High-Level architecture
The architecture is composed of the following components:
- EdgeNode is a special type of node that are responsible for the processing of requests.
- WriterNode is responsible for executing blocks and save resulting states to Tetrapod master database.
- Tetrapod is the remote, master database that EdgeNodes read partial states from.
This is a departure from the traditional blockchain client architecture; the many roles from a traditional blockchain client are split into several small components.
The smaller components are easier to scale and maintain, and the decoupling of the components allows for more flexibility in terms of deployment.
If you are curious about the performance gains of this architecture, refer to Benchmarks section.
The EdgeNode
EdgeNode is a streamlined version of node, featuring only the state machine and the request handlers. It does not participate in consensus, nor execute any blocks.
Because it doesn't participate any of the write operations in a blockchain network, it is completely free of the performance degradation usually associated with read-write contention.
The design allows for the following properties:
- Stateless. EdgeNode can start without a local database, and boot up time is usually less than 2 seconds.
- Better concurrency. Because EdgeNode does not suffer from the read-write contention, we can apply patches that allow better concurrency. We carefully designed EdgeNode so that it has no mutual exclusions in the hot-path.
- Superior latency using in-memory database as cache.
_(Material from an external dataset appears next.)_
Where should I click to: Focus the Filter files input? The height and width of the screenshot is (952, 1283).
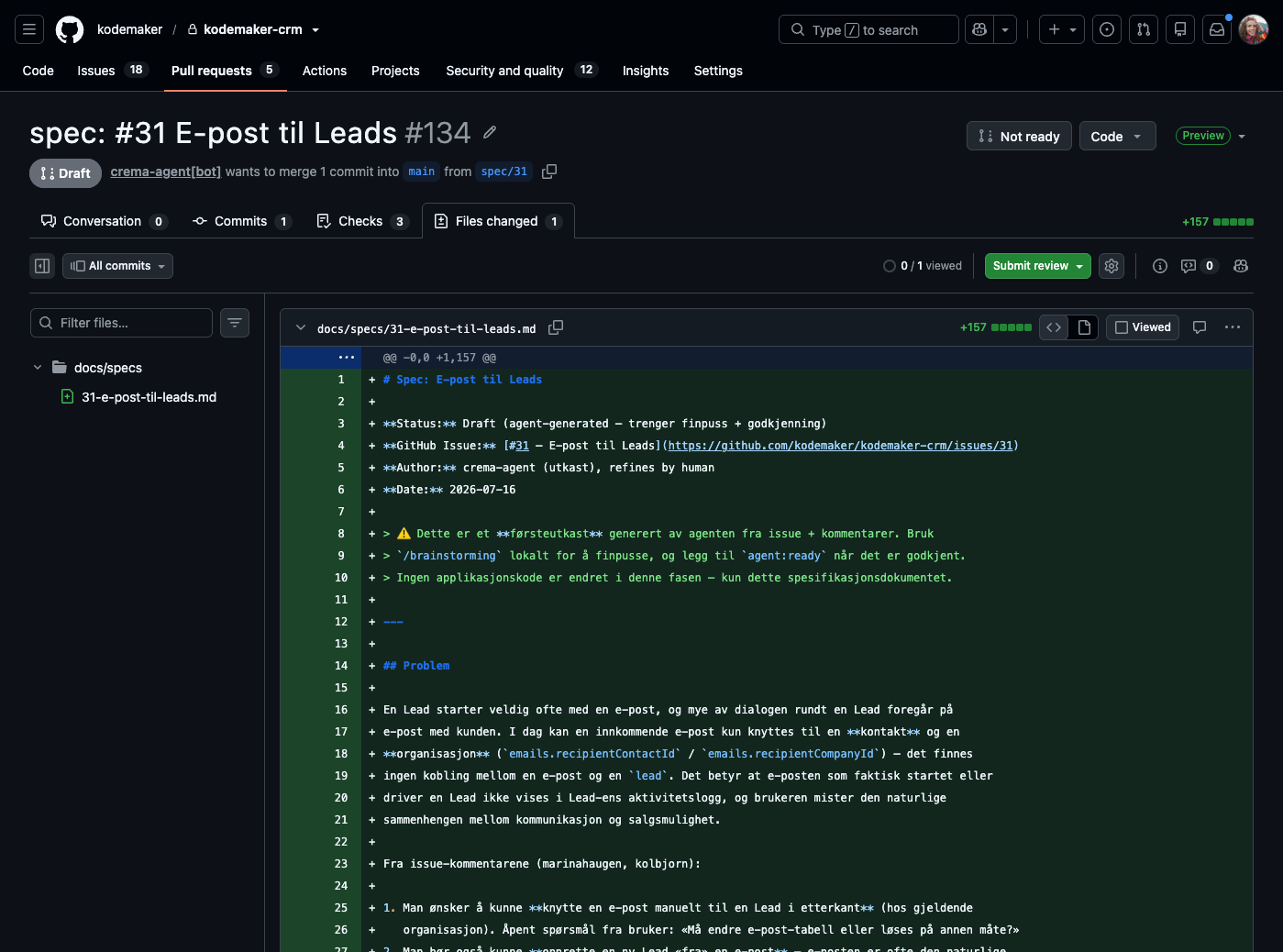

Depending on a remote database means there is a greater latency to resolve certain data. To mitigate this, we augmented EdgeNode with an in-memory database with an algorithm that is likely to keep the hot data in memory. This way, we can effectively suppress any unnecessary round-trips1.
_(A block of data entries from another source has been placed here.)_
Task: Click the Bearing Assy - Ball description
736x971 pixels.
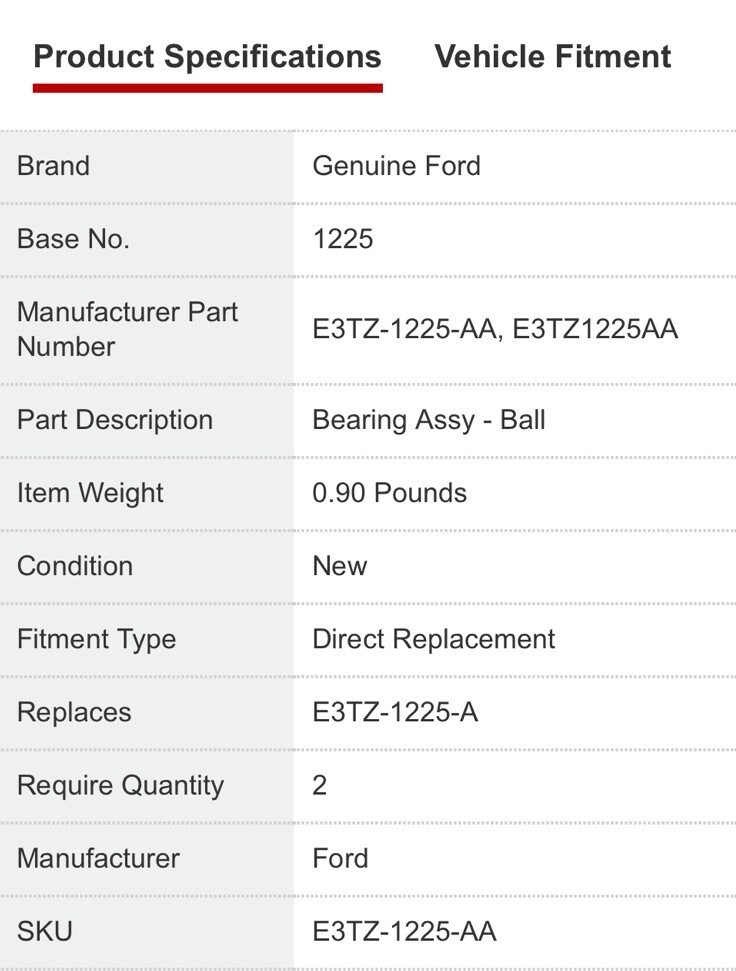Action: (x=428, y=420)
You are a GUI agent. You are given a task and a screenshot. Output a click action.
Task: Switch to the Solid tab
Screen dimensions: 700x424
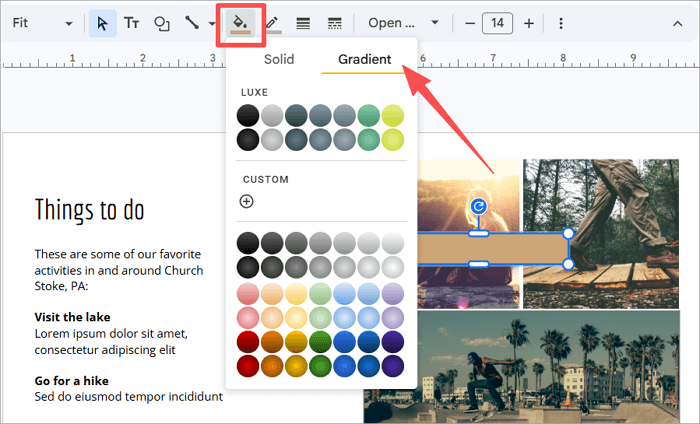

1 In practice, achieving 100% cache hit rate is impossible. However, given the fully concurrent nature of EdgeNode and the close proximity between the EdgeNode and the remote database, round-trip latency is usually negligible (< 1ms). This means that the added performance gain from currency and the in-memory database often yields a superior performance in general, while still retains the ability to resolve "missing" data efficiently.
As a result, a cluster of EdgeNodes can handle a much higher throughput than a traditional blockchain client. If you are curious about the performance gains of this architecture, refer to Benchmark section.
Combining these properties, we can achieve elastic scalability.
Elastic Scalability
Elastic Scalability is the ability to scale up and down based on the demand, and is a well sought-after property of any system at scale.
Leveraging the stateless-ness of EdgeNode, auto-scaling is as simple as spinning up/down more EdgeNodes, without any storage replication.
This is a significant improvement over the traditional blockchain client architecture with the following benefits:
- Faster adaptation. EdgeNode scaled up/down in matter of seconds. Adapting to peak surge in traffic is no longer a problem.
- Unlimited scalability. We can spin up as many EdgeNodes as we want. With the efficiency introduced above, average performance gain per EdgeNode is almost linear.
- Cost-effectiveness. EdgeNode requires less resources to run. This means that we can run more EdgeNodes with the same amount of resources, and thus achieve a better cost-effectiveness.
The WriterNode
WriterNode is a node dedicated to executing blocks and saving resulting states to Tetrapod master database.
[insert writer node diagram]
Whereas EdgeNode is designed for high throughput, WriterNode is designed for high reliability. Reliability of WriterNode is paramount to the overall reliability of the entire cluster. It is the "main computer" that computes the next state of the blockchain, and any failure in WriterNode will result in a mismatched state, causing a fallout of the consensus.
WriterNode is not exposed to any external factors that may impact the reliability of the node. It does not participate in consensus (this is delegated to another process), nor does it handle any RPC requests (which can sometimes put pressure on the block execution process).
However, ensuring uninterrupted operation alone does not guarantee increased reliability. We have implemented additional features to make it extra reliable in disaster scenarios.
Rollbacks for consensus failures
From time to time, consensus failures occur and re-syncs are required. These re-syncs, whether from a snapshot or starting from genesis, are extremely time-consuming and a major pain point for many blockchain clients.
WriterNode features a zero-time rollback mechanism to revert to a previous state. Internally, rollbacks are treated as a fork in the canonical chain; it simply rewinds to a previous state and reapplies any blocks thereafter. This feature ensures a speedy recovery from consensus failures.
Zero downtime upgrades
With WriterNode being a separate component in our stack, turning off WriterNode does not impact the overall RPC availability (although there won't be any new states).
Leveraging this, we can fully automate the upgrade procedure by pre-packaging WriterNode in the background, swapping out only the WriterNode when the new version is expected to roll out.
Tetrapod
Storage Over-Redundancy is the phenomenon where the same data is stored in multiple places, while the utilization of the aggregate size is low.
In our design, data is stored once in a single remote database, and nodes read partial states from the database. This is a departure from the traditional blockchain client architecture, where the entire state is replicated across each node. This improves overall footprint in aggregate size of data under management, as well as achieving a better utilization of each byte stored.